Donnerstag, 02.02.2023 / 22:25 Uhr

Studie aus Israel: Wie Selmstmordattentäter entstehen

Die Jerusalem Post berichtet über eine Studie, die untersuchte, welche Motivation palästinensische Suicide Bomber und Terroristen in der Vergangenheit antrieb:

Initially, the thinking was that the people willing to kill themselves to kill Israelis were probably very religious, from very poor families, and not very educated.

The research that the profilers did dispelled these assumptions. They discovered that most of the suicide bombers, or potential suicide bombers, were not very religious. They were not from the poorest sector of Palestinian society. Many of them were employed. Most of them were quite educated.

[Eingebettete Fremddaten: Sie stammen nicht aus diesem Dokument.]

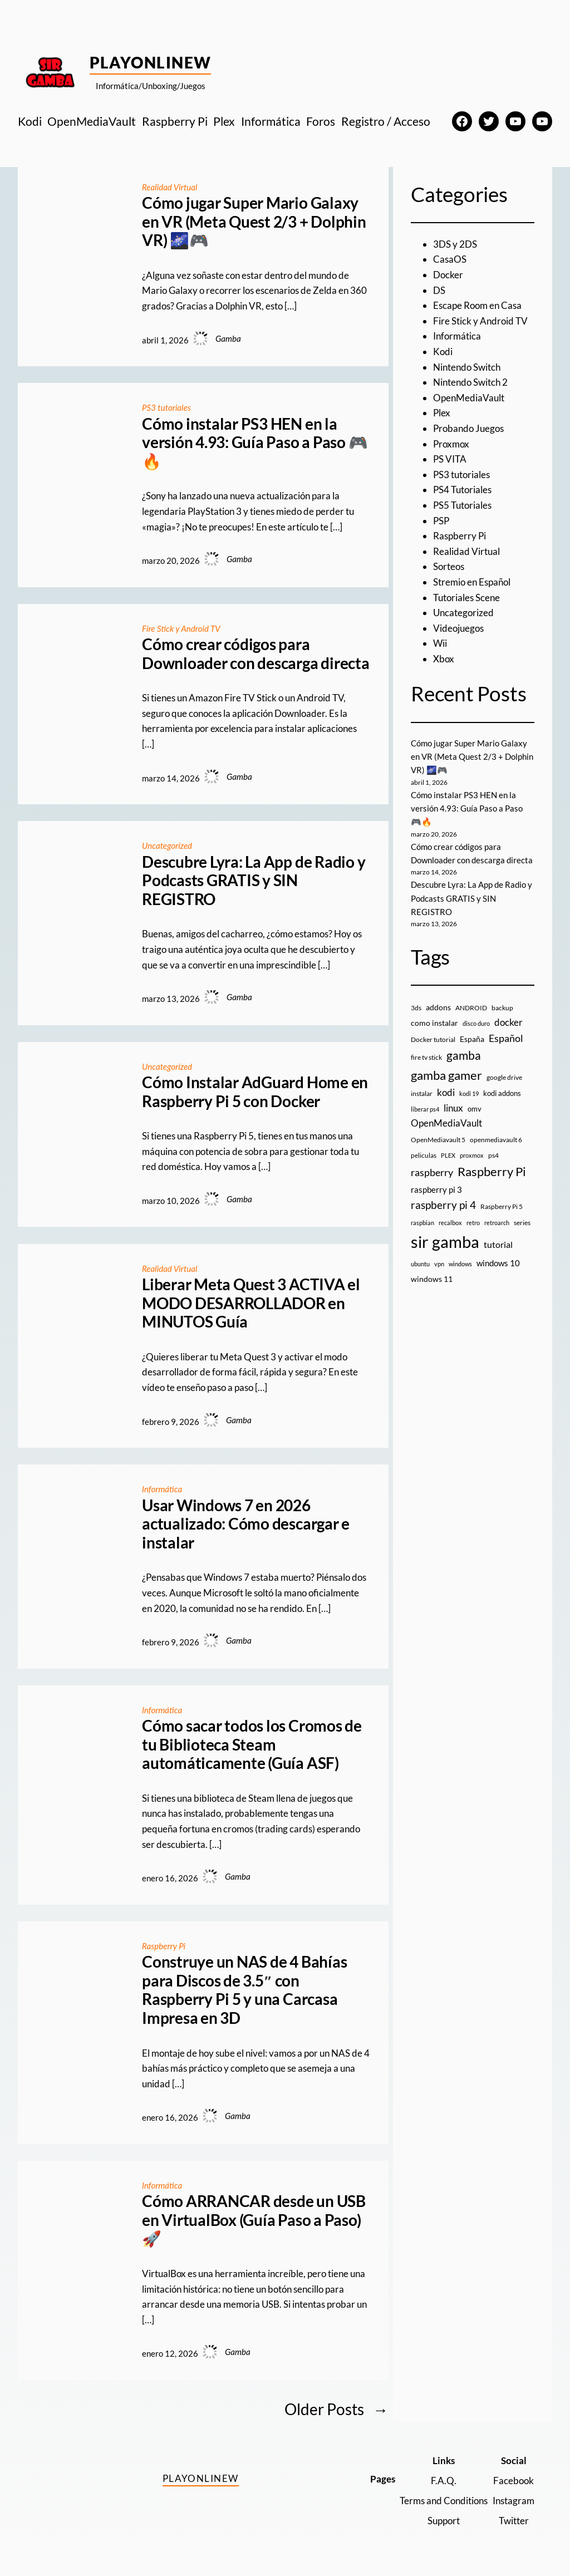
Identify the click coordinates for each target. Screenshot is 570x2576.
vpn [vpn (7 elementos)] (439, 1263)
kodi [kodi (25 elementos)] (446, 1092)
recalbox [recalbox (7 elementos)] (450, 1222)
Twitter (514, 2520)
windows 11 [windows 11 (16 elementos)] (432, 1279)
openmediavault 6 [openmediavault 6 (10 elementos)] (496, 1139)
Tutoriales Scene (466, 597)
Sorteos (448, 566)
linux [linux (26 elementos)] (453, 1108)
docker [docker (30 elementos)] (508, 1022)
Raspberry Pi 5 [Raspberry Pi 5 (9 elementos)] (501, 1206)
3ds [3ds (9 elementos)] (416, 1008)
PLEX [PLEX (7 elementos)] (448, 1155)
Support (444, 2520)
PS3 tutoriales (166, 407)
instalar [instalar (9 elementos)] (422, 1093)
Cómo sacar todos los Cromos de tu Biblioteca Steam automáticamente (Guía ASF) (252, 1744)
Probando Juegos (468, 428)
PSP (441, 521)
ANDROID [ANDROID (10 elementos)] (471, 1008)
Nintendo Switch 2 (470, 382)
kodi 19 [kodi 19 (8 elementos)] (469, 1093)
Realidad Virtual (170, 187)
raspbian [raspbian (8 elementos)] (422, 1222)
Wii (440, 643)
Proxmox (451, 444)
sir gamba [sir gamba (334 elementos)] (445, 1241)
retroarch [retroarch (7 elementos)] (496, 1222)
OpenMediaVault (468, 398)
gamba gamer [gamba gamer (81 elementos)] (446, 1075)
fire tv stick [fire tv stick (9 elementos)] (426, 1057)
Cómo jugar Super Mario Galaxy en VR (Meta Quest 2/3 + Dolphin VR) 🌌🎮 (254, 221)
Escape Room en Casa (477, 305)
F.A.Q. (443, 2480)
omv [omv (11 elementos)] (474, 1108)
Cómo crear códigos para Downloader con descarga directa (256, 653)
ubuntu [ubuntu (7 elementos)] (420, 1263)
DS (439, 290)
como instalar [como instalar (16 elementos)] (434, 1023)
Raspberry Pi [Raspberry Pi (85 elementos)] (492, 1171)
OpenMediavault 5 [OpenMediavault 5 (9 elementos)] (438, 1139)
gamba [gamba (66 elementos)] (463, 1055)
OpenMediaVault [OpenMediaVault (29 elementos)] (446, 1123)
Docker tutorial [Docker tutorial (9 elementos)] (433, 1039)
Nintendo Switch (466, 367)
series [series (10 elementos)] (522, 1222)
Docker (448, 275)
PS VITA (449, 459)
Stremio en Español (471, 582)
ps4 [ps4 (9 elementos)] (493, 1155)
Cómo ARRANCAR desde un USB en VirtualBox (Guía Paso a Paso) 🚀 (254, 2220)
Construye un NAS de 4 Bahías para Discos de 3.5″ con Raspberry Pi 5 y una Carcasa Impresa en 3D (244, 1990)
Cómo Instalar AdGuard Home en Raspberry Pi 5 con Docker (255, 1091)
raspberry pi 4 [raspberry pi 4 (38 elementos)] (443, 1205)
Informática (162, 1489)
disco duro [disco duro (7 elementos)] (476, 1023)
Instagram (513, 2500)
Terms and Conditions (444, 2500)
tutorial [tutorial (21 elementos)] (498, 1245)
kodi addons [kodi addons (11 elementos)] (502, 1093)
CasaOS (449, 259)
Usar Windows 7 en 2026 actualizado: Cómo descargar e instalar (246, 1524)
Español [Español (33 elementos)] (506, 1038)
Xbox (443, 659)
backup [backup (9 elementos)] (502, 1008)
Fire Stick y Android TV (181, 628)
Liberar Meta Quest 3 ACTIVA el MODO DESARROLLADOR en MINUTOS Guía (251, 1303)
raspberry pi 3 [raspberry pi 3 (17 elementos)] (436, 1189)
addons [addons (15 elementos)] (438, 1007)
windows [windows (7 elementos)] (460, 1263)
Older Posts (336, 2409)
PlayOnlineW (151, 62)
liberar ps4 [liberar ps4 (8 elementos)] (425, 1109)
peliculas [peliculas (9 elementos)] (423, 1155)
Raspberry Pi (164, 1946)
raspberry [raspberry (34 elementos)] (432, 1172)
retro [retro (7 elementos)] (473, 1222)
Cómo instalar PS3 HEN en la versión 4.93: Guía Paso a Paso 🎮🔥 (254, 442)
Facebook (513, 2480)
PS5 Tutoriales (462, 505)
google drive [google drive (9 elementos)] (504, 1077)
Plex (441, 413)
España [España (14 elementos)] (472, 1039)
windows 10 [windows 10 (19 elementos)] (498, 1263)
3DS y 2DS (455, 244)
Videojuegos (458, 628)
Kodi (443, 351)
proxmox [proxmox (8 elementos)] (472, 1155)
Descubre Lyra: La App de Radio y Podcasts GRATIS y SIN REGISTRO (253, 880)
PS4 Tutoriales (462, 489)
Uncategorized (167, 845)
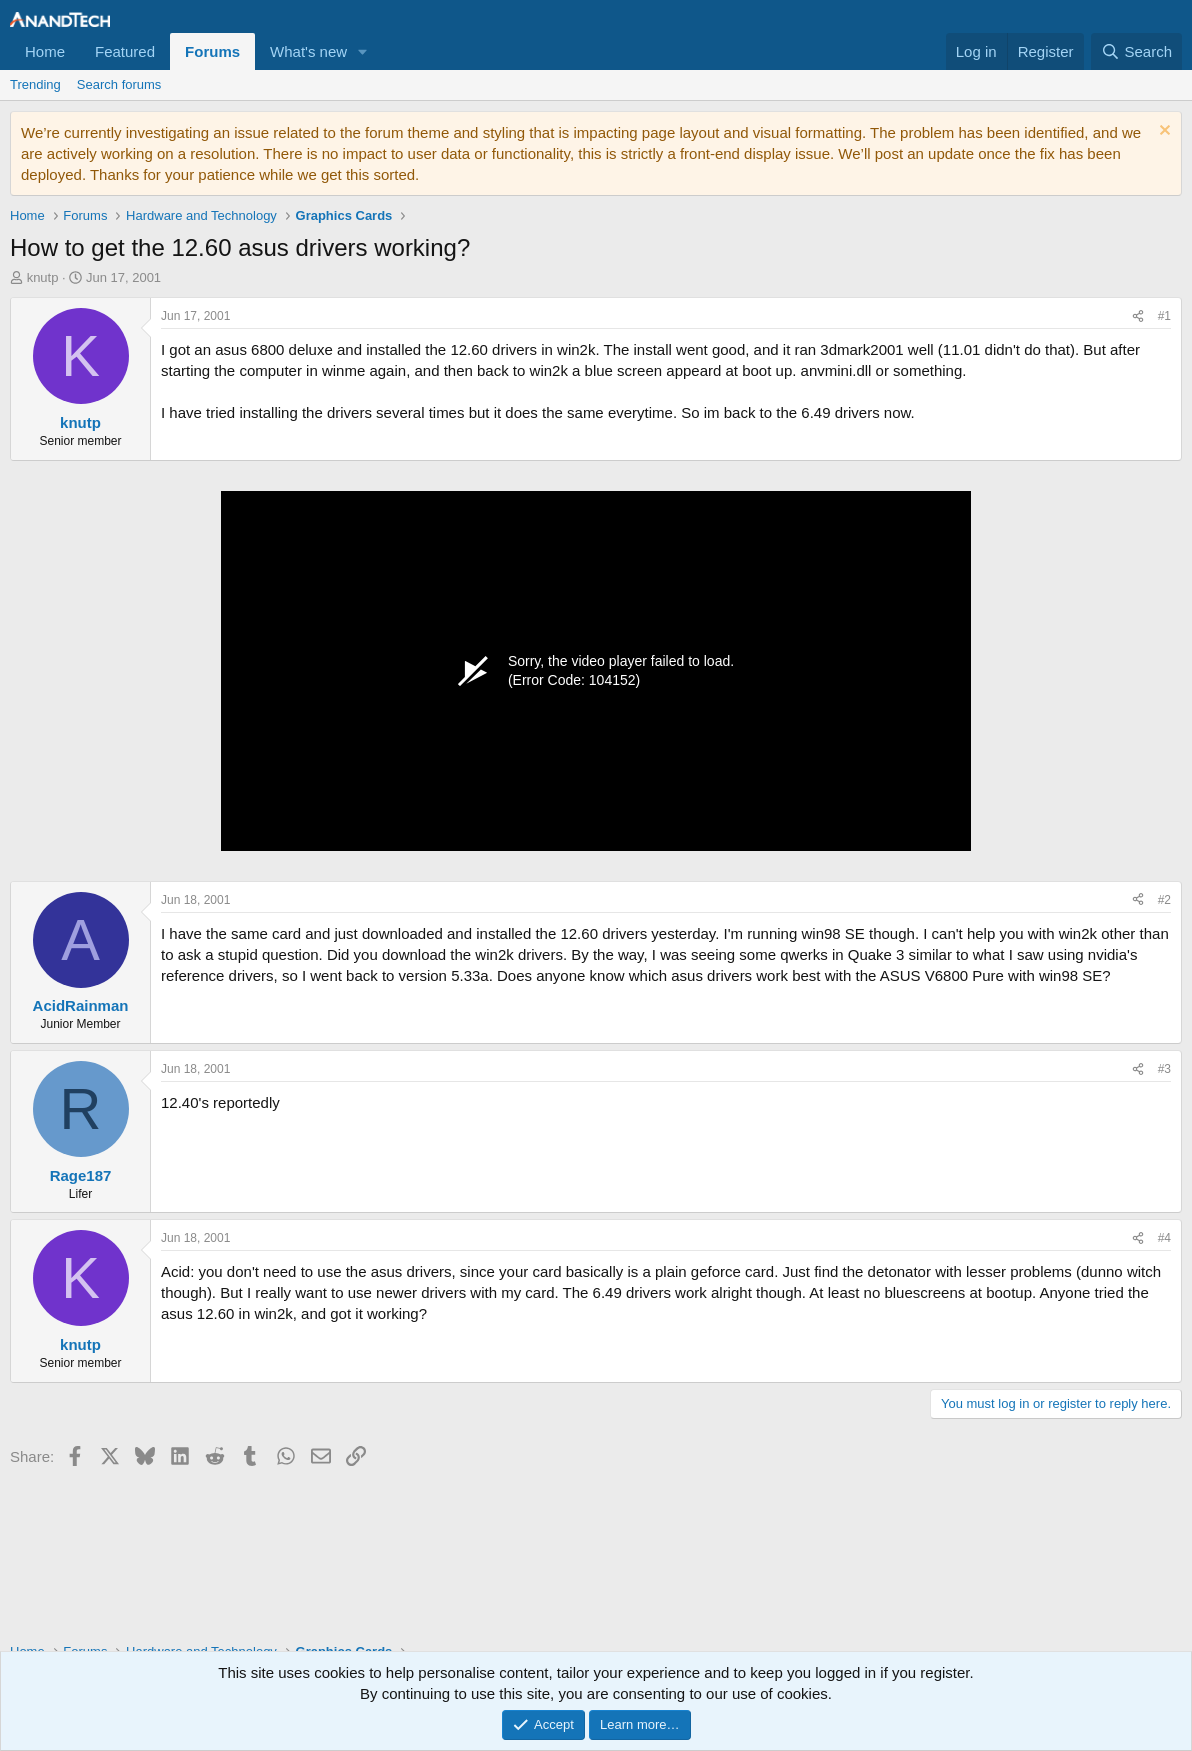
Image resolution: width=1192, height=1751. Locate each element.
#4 (1164, 1238)
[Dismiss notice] (1162, 132)
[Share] (1138, 316)
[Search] (1136, 51)
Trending (35, 84)
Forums (212, 51)
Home (45, 51)
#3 (1164, 1069)
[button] (363, 51)
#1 (1164, 316)
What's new (308, 51)
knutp (43, 277)
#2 (1164, 900)
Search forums (119, 84)
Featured (125, 51)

The common thread they found was that someone close to them, a family member or a close friend, was killed by the Israelis.

They also found quite a large number of them had had their homes destroyed by Israel when they were children. That is why it was no surprise to learn that Khaire Alkam, the 21-year-old man from the Shuafat neighborhood who killed seven Israelis in Jerusalem’s Neveh Ya’acov neighborhood, was the grandson of a Palestinian who had been killed by an Israeli.(...)

Expelling family members from Jerusalem or from the West Bank is another punishment that the government is being called on to accept. The death penalty for terrorists is another of the new demands. In most cases, the death penalty is issued on the spot when the terrorist or combatant is “neutralized.”

Israel has refrained from using the death penalty until now. Perhaps this government will change that policy and will immediately focus the attention of the entire world on this issue.